* _Goal of the exercise_: Please carry on the text below about the 1918 Red Cross film on mutilés in Paris, starting after its last sentence.

Red Cross Work on Mutilés, At Paris (1918): A SourceLab Edition

Commentary

About this Edition

In 2007, Smithsonian Magazine published an article, "The Faces of War," describing the rapid development of plastic surgery at the end of World War I.  As illustration, the article included a link to this video, showing work within a Paris studio run by American sculptor Anna Coleman Ladd.  The article did not, however, describe the creation, preservation, or current location of the original film from which this digital copy was made.  Subsequently, YouTube user Gilbert Kantin re-posted the video, listing Smithsonian Magazine as his source.  By the spring of 2016, it had been watched over 87,000 times.

Contacting Smithsonian Magazine, we were able to learn that the film from which their copy was digitized is currently preserved in the Otis Historical Archives of the National Museum of Health and Medicine (in Silver Spring, MD).  The archive graciously sent us a full digital copy of their original, on hard disk.  This hard copy is now held in the University of Illinois Archives.

The digital copy we present here is a full and faithful copy of this original, without any edits.  (We have been able to confirm, as well, that the Smithsonian Magazine and YouTube copies also match this original.)

The archival citation for the original at the Otis Historical Archives is:
 
"Red Cross Work on Mutiles, At Paris," 1918 [Master], US Army / Allied Expeditionary Force, B&W, Silent, 16mm film, M 0010.  OHA 252: NMHM Audiovisual Collection, Otis Historical Archives, National Museum of Health and Medicine.

To help stabilize the film's digital preservation, we have placed our digital copy of the film in the public fair-use media archive, Critical Commons.  Our presentation here is built around this copy, archived there and summoned into our edition's frame as needed.

See our Citation Guide for information on how this edition may be cited. 
 
Publication History

According to the archivists at the Otis Historical Archive, "Red Cross Work on Mutilés, At Paris," as the film is formally known, was made in 1918, by the Red Cross Bureau of Pictures.  This Bureau was formed in 1917 by the American Red Cross to create films that could show the organization's work and thereby help raise money for its work in Europe.  All told, between 1917 and 1921, the Bureau created more than 100 films.  According to Joseph Johnson, Director of Publicity for the Red Cross at the time, more than 6,000 audiences saw these films.

* _Records supplied_:
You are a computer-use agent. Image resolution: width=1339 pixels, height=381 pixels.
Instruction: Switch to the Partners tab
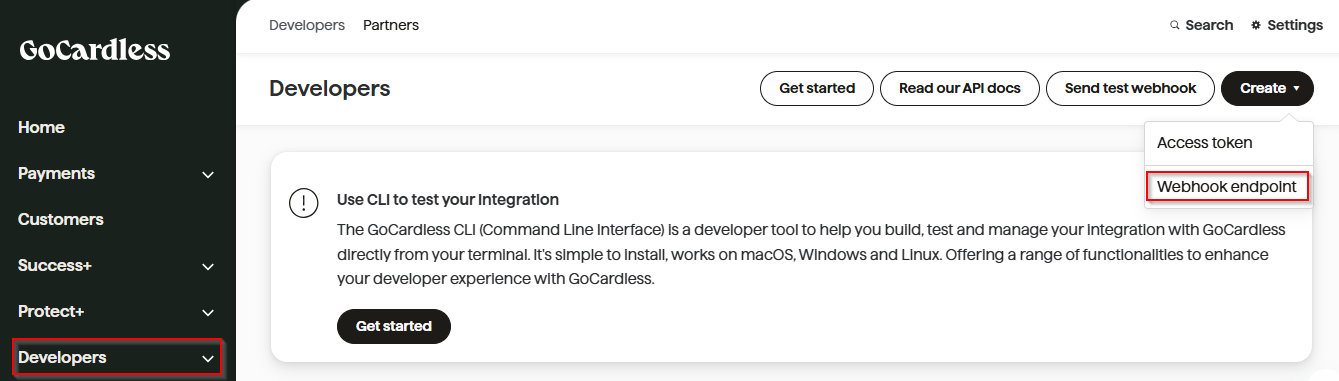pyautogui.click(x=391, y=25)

...

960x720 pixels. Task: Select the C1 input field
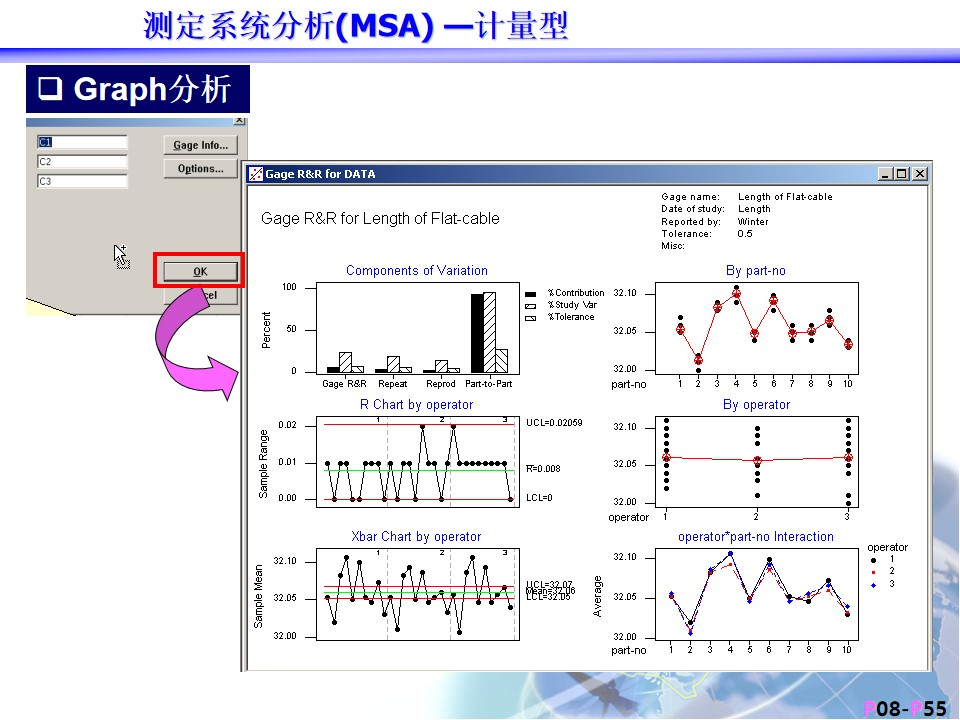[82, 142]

* _Written answer_:
During World War I, artists and surgeons sought to create new techniques, by which they could reconstruct the faces of those maimed in the conflict.  (See our Supplemental Reading for one contemporary written testimony to this process, as well as modern scholarship about it listed in our Bibliography.)  Anna Coleman Ladd came to France in 1917 to participate in this work.  With support from the American Red Cross, she acquired a studio at 70 Rue Notre-Dame-Des-Champs in the Latin Quarter of Paris.  Ladd and her four sculptor assistants, Jane Poupelet, Robert Vlerick, Mary Louise Brent, and a woman named Blair, worked slowly and painstakingly to produce over 150  masks.  "Red Cross Work on Mutilés, At Paris" was shot in this studio at this time, and features Ladd and her assistants throughout. Ladd left Paris in December 1918.  Thereafter, Brent ran the Latin Quarter studio while other sculptors across France conducted similar work. 

The Bureau of Pictures' New York office was closed on December 30, 1921.  Over the next six months, the films were cataloged for storage.  The Bureau’s prints and negatives were then moved to American Red Cross National Headquarters in Washington, D.C.  In time, apparently for lack of proper storage space, most of the films were discarded and burned, with only a few still camera shots (some of which we present in this edition) being preserved.

A few of the films nonetheless survived, apparently more by accident than design.  "Red Cross Work on Mutilés, At Paris," is one of these rare exceptions.  Unfortunately, as in the other cases, it is not clear why this film in particular was not discarded and destroyed with the rest.